Photo: Casey Gibson – Cycling Australia

 

 

Life changed in a day

At the time of diagnosis I had my own business. I was really fit and healthy, had been a rower in my younger years and had coached for a long time.

 

When I was diagnosed it started a long period, around six years, where I couldn’t do any physical activity. I was about 62-63 kilos when I was diagnosed and post-diagnosis I became enormously overweight. My heaviest known weight was 115 kg (once I reached this I didn’t go near a scale for a while).

 

Every time I had a relapse, I had to go on massive doses of steroids which add weight. At the same time, I couldn’t do any exercise. Every time I tried, my body would shut itself down and do strange MS things making it impossible to exercise.
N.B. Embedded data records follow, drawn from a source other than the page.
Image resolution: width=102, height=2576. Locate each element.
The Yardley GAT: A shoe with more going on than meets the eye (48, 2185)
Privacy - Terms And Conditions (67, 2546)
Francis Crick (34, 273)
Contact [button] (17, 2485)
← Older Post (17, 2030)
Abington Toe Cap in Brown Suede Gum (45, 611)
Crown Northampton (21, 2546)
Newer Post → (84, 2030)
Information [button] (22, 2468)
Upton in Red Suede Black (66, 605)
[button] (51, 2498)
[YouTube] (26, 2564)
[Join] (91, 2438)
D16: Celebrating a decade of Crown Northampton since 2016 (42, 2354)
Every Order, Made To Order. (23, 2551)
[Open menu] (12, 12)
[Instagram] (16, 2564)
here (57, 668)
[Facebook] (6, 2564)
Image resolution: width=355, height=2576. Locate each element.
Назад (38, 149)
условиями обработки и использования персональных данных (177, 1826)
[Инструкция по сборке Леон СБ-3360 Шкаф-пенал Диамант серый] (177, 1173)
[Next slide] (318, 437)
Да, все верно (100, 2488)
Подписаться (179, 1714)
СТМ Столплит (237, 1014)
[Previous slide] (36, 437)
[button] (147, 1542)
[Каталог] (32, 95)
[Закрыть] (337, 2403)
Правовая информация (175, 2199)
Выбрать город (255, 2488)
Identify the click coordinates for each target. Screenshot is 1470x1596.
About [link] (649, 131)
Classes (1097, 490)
I literally couldn’t walk around the block without my body telling me ‘No.’ And I ate a lot of peanut butter toast.

 

I’ve got a before photo and then a photo of me, maybe a year or two after I was diagnosed, and whenever I talk to kids at schools it’s one of the first things that I show. They can’t believe it’s the same person.

 

Getting sick also meant I had to shut my business down and go to work for other people for the first time since I was at uni. I felt I had lost my whole identity. That my life changed in a day.